By Phillip Schlechty
I recently received a copy of a report written by Paul E. Barton entitled “National Education Standards: Getting Beneath the Surface” from ETS (Educational Testing Service). (Copies can be downloaded here.) The report is worth reading; in fact, I read it twice.
I came away feeling sorry that many of those who are pushing for national standards either do not understand the complexity with which they are dealing or do not believe it is really that complex—or they are somehow so blinded by their own agendas that they do not see what they need to see in order to do what they want to do.
Among other things, Barton reminds us that there are many kinds of standards: for example, opportunity standards, standards for what should be taught, and standards for what should be learned. Sadly, the standards of greatest concern to those who argue for national standards are usually limited to those having to do with standards related to scores on standardized tests.
Clearly, if we are to truly have national standards we need to think much more deeply about what we mean by the word standards. For example, what are the differences between and among the meanings of the words standard, goal, benchmark, and indicator? How does evaluation differ from assessment, and what is the difference between an assessment and a test? When the word test is used within the context of the standards movement, is the meaning limited to paper- and-pencil tests? When I ask my grandson to read to me so that I may figure out if he can read, am I testing him or is something else going on?
There are, of course, no nice, neat, and simple answers to such questions. Standards are not goals, but it can be a goal to meet a standard. Benchmarks are not standards, but they can be used to mark progress toward meeting a goal. Can benchmarks also be used to track progress toward meeting a standard?
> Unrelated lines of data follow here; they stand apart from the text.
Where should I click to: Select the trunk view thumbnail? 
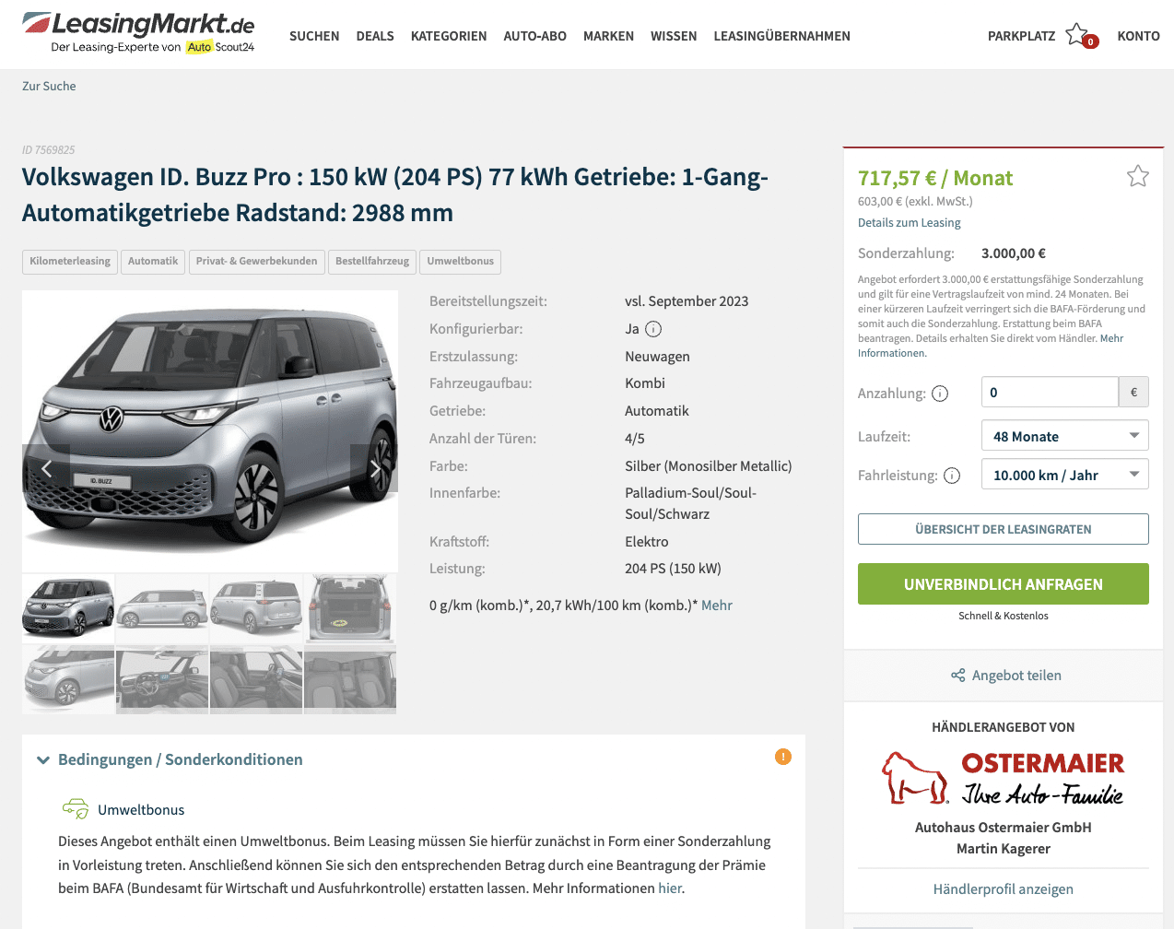point(350,608)
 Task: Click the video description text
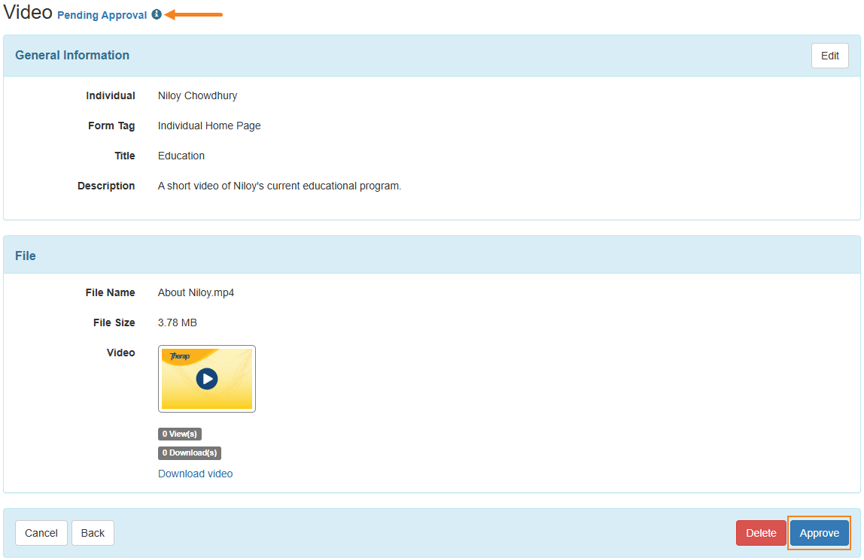(279, 186)
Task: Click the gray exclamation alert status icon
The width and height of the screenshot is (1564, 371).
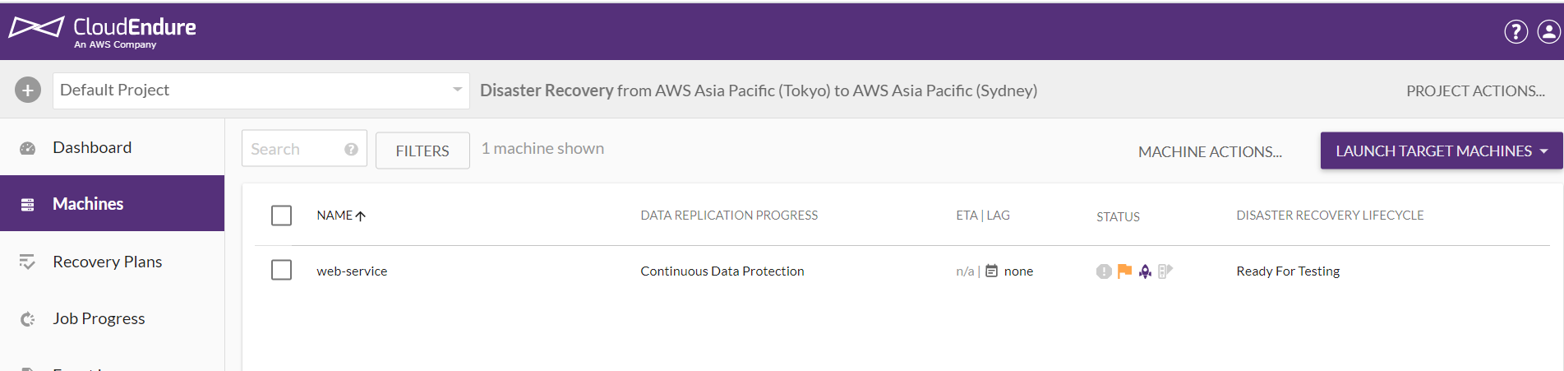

That, I suspect, depends on how we define the word standard. Indicators are, I think, things—conditions and attributes we are willing to take as evidence that some more abstract condition is also present or being met. Does this mean that indicators are more concrete than the condition being indicated? That too depends. Sometimes indicators morph into standards. (That is what has happened with tests—or so I would argue.)
Tests are commonly referred to as assessments, but it is just as common to use tests to assess. (In this latter case, tests are tools in an assessment process. What then are the other tools?) Is evaluation simply another name for assessment, or is evaluation something we do in the process of assessing? If so, what else do we do in addition to testing and evaluating? (Thinking and analyzing might be useful places to begin—and to end—an assessment process.)
Barton ends his very useful monograph with a quote from Albert Einstein which goes as follows: “You should make things as simple as possible, but not simpler.” Those who would use scores on paper-and-pencil tests as a substitute for standards make things simpler than they are. More than that, they threaten to render trivial and meaningless the idea that common standards are essential to quality education.
The thing that makes standards common is that they are embraced (not simply complied with) by those to whom they apply, as well as by those who must see to their application. That is why I argued in my earlier blog that standards may well be national standards but their assessment and enforcement should be local matters.